The salt change will give the company room to promote other health benefits of its soups, as it did back in the 1980s with its "Soup is good food" ads. The company agreed to halt those ads after the government complained in 1989 that it was misleading because of the high sodium levels.
Under FDA rules, foods must meet several criteria — such as containing certain nutrients and having low cholesterol levels — before labels and advertisements can bill them as "healthy." Many of Campbell's soups meet all the requirements except for one: They have more than 480 mg of sodium per serving.
Some of the soups — including four to six varieties of the hearty Chunky soups — will get below that threshold, thanks to the sea salt.

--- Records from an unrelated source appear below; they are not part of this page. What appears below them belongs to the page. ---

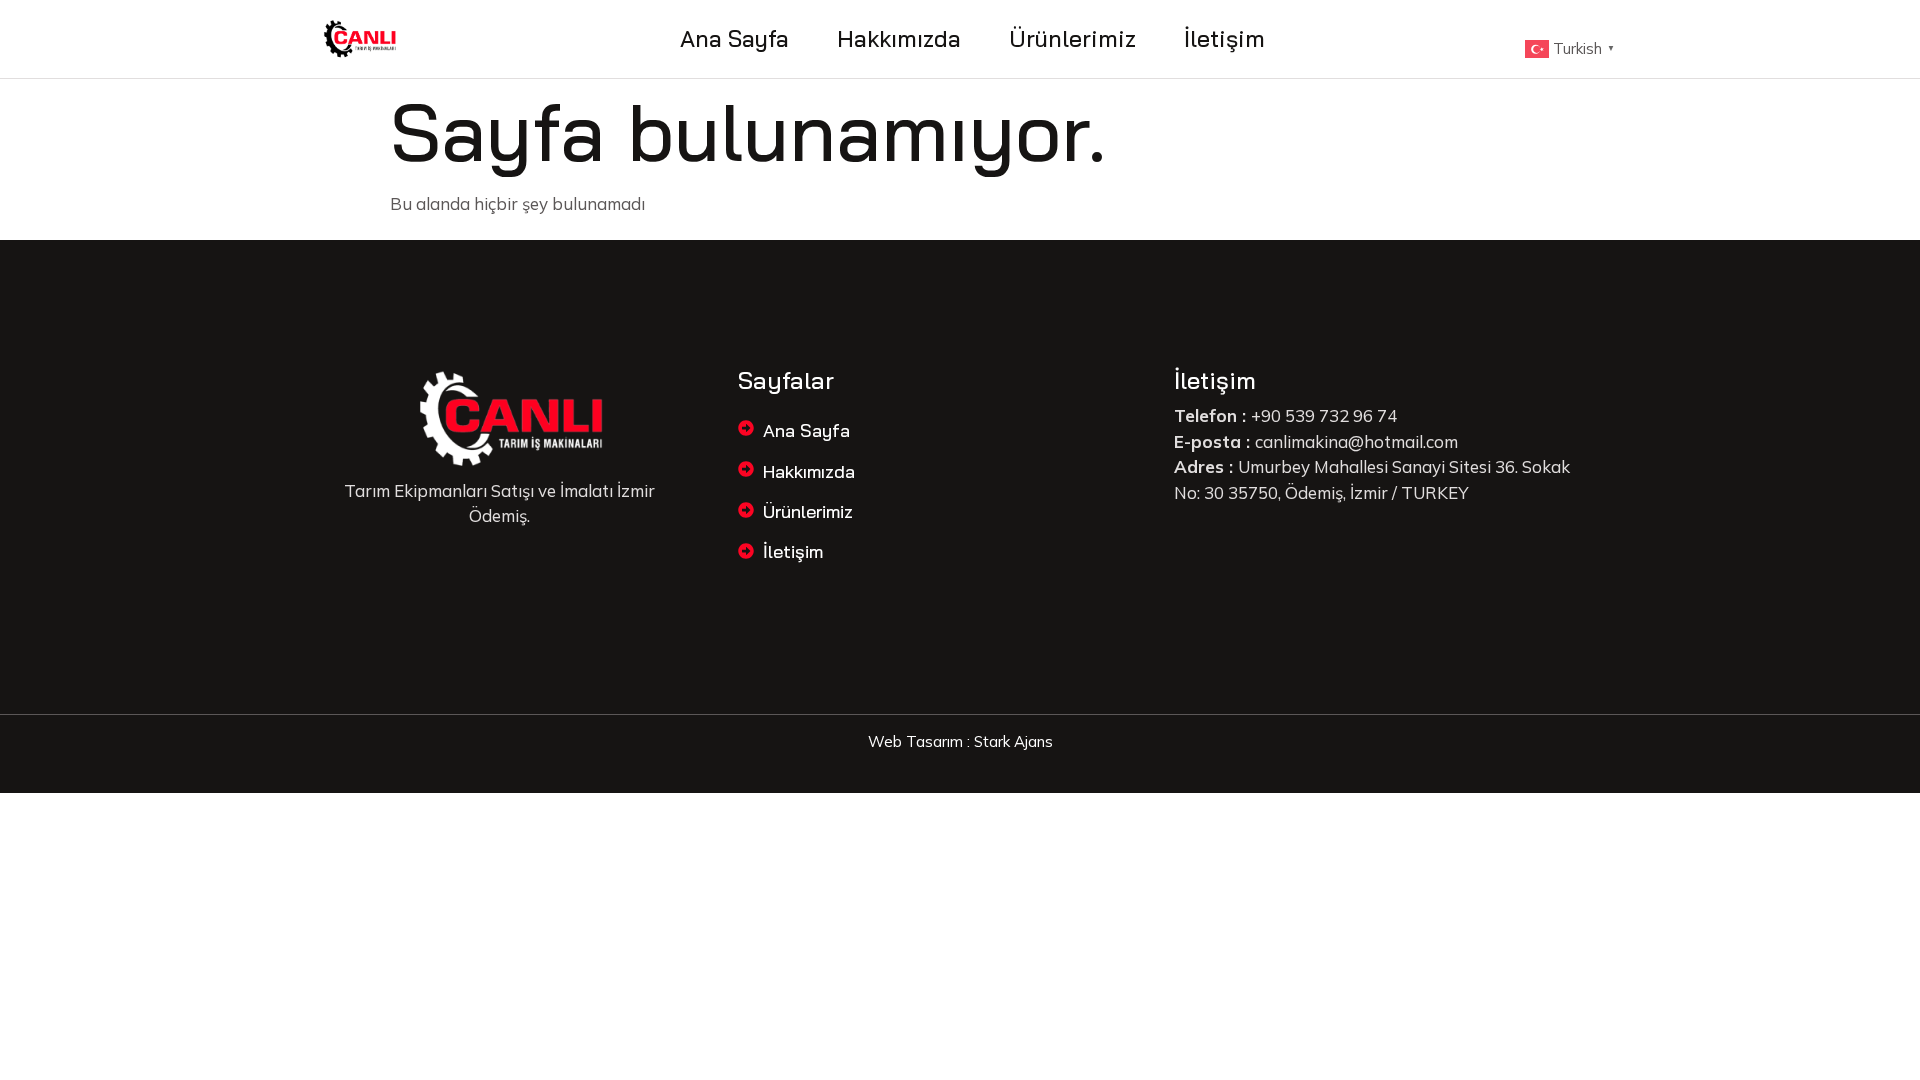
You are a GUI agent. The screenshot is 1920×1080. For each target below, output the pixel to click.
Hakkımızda (899, 38)
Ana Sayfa (734, 38)
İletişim (1224, 38)
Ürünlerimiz (1072, 38)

The company then will market them as healthy and advertise how they are low-calorie, low-fat, vegetable-rich foods.
"We look at it as the enabler to talk about the other health benefits of soup," said Denise Morrison, president of Campbell USA. The company is ramping up promotions, such as its Soup for Life Plan, a wellness and weight-loss campaign.
The sea salt also is being used in Campbell's 12 child-oriented soups, such as Chicken Alphabet and Kids Shapes, and versions of the soups that the company calls its icons — chicken noodle, tomato and cream of mushroom.
The sodium reduction is the latest phase of efforts to revive a once-mighty company that fell into hard times in the late 1990s. When Conant took over in 2001, he promised to revive the condensed soup business, which had been slipping for years as more convenient quick-meal options emerged.
Campbell's reported Feb. 17 that sales rose 2 percent in the first half of fiscal 2006 over the year-ago period, to $4.4 billion, and that soup sales rose at the same rate, to $2 billion. Net earnings rose to $556 million for the first half ended Jan. 29, up 20 percent from a year ago, or 11 percent, once adjusted for accounting changes.
The company has made strides in quality, using a new process to mix its soups that allows for bigger chunks of vegetables and a fresher taste, and introducing a higher-priced line of gourmet soups. It has also worked on convenience, adding microwavable soup bowls, drinkable soups, pop-top lids on cans and a new system to organize the soups in supermarkets.
Wall Street was mildly encouraged by the changes.
"In terms of the actual soup business, they're doing as much as they can do," said Thomas C. Morabito, an analyst who follows the company for Susquehanna Financial. He said there's just not much room for growth in the soup business, which Campbell already dominates.
Correction: The location of the headquarters for Campbell Soup Co. was incorrect in the photo caption in a previous version of this story.